What is being asked: The output should be all lines of the entries below in which the word "Delete" occurs.

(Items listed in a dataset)
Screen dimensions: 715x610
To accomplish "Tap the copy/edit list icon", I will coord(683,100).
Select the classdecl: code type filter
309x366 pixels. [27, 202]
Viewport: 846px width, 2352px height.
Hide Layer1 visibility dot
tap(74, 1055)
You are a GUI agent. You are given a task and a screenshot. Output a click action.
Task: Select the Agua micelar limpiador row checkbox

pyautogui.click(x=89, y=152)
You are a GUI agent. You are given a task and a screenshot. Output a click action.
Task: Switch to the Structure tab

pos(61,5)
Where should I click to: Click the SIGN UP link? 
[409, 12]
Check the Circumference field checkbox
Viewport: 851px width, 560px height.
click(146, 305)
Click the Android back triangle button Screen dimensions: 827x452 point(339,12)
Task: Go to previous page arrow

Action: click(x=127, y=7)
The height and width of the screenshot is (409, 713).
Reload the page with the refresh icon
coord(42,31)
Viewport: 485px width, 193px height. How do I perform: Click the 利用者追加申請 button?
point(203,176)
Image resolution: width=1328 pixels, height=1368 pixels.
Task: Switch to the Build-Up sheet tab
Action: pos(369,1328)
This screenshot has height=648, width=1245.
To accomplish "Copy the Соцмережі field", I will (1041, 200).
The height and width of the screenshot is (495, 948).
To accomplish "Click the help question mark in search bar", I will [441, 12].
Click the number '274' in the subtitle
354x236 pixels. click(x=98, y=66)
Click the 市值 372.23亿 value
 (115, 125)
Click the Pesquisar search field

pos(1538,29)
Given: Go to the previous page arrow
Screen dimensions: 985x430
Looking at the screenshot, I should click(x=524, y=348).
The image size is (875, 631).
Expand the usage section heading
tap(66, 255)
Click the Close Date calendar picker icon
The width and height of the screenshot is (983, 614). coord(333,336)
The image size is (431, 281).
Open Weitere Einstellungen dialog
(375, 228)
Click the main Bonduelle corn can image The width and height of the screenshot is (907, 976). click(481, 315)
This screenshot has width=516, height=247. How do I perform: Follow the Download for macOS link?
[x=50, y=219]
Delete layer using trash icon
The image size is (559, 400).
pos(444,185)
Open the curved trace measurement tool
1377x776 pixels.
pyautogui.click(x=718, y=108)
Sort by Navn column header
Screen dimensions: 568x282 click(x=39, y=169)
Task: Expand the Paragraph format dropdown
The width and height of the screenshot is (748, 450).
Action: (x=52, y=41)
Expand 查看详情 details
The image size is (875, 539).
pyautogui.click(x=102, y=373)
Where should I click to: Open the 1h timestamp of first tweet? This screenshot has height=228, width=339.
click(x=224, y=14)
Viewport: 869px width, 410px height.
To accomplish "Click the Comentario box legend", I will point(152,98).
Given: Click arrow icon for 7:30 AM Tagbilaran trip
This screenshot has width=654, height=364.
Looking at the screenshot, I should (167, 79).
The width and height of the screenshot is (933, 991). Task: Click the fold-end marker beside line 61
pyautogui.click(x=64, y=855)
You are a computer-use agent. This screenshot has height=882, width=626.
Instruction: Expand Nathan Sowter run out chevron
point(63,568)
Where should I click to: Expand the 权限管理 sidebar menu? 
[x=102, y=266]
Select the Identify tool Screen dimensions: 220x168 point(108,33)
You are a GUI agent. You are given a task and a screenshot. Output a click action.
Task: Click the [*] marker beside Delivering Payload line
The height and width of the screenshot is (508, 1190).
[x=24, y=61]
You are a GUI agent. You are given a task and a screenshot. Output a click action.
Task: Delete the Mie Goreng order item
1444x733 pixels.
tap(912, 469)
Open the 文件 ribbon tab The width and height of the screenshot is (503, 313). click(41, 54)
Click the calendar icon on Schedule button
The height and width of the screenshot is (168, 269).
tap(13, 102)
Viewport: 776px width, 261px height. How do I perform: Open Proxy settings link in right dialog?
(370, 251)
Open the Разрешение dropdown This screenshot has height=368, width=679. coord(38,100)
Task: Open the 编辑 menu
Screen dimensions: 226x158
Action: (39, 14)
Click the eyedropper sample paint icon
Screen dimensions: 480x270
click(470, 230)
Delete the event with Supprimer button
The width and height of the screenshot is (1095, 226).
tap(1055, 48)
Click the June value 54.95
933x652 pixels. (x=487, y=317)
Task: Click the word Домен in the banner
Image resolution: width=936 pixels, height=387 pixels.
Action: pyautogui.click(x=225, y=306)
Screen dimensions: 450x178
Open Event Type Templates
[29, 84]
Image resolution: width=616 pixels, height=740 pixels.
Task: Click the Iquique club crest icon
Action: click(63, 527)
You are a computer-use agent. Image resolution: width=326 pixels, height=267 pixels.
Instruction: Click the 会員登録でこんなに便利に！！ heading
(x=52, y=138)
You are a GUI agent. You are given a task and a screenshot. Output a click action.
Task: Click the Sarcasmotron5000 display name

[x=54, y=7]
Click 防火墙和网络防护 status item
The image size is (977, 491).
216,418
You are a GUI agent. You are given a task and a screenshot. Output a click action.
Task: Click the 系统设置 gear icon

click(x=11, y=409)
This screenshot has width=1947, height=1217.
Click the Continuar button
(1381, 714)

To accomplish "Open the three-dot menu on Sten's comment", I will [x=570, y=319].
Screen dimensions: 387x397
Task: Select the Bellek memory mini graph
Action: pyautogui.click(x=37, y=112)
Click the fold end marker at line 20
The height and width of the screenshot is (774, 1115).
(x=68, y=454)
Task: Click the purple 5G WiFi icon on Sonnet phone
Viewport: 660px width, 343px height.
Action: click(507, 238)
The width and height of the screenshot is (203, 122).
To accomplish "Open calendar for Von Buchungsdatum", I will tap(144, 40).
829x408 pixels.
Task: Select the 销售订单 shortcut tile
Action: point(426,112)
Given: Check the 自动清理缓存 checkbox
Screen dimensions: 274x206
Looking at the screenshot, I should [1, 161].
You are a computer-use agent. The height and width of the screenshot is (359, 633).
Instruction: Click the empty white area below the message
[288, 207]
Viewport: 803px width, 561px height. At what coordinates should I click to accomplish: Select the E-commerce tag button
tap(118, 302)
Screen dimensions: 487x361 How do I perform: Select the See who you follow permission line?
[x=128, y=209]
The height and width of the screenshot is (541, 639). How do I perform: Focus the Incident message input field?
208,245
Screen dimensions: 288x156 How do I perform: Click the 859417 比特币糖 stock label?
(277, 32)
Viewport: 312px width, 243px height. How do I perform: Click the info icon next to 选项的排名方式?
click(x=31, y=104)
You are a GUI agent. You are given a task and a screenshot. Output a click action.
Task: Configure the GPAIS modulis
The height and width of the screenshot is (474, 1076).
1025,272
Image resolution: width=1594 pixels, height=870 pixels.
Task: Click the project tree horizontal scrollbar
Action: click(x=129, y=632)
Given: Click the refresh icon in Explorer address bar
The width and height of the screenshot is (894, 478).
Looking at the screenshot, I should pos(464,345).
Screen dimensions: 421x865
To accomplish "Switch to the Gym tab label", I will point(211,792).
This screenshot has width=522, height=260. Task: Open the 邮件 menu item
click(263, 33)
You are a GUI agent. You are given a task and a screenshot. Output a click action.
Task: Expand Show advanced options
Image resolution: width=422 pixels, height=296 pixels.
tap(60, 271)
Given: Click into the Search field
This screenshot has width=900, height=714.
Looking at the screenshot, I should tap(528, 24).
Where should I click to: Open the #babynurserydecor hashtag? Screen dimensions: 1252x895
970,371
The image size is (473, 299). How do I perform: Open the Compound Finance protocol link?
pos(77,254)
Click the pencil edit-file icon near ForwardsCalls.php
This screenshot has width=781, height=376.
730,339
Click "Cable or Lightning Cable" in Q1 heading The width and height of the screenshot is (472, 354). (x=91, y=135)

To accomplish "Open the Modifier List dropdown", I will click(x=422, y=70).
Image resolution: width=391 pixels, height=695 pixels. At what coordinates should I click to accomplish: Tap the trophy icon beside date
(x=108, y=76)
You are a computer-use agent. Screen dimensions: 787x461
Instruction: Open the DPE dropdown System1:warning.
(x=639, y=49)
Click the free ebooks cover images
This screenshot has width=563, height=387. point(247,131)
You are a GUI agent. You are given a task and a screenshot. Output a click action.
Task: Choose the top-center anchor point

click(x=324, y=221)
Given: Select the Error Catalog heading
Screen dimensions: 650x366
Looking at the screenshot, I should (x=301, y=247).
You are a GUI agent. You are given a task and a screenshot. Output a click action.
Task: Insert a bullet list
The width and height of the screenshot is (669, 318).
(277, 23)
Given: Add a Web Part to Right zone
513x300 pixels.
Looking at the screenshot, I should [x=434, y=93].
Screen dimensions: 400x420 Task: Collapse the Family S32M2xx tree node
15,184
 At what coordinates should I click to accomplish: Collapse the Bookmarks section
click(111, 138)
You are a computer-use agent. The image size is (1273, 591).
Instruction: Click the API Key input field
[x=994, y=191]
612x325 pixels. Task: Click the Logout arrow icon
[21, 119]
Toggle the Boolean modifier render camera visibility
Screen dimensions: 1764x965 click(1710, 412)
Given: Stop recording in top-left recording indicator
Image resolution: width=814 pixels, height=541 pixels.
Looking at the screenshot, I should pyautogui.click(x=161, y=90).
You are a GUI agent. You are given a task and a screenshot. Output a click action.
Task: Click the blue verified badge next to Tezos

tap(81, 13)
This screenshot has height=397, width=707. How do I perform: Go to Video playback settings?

Task output:
Delete layer using trash icon
Task: Delete the Mie Goreng order item
Delete the event with Supprimer button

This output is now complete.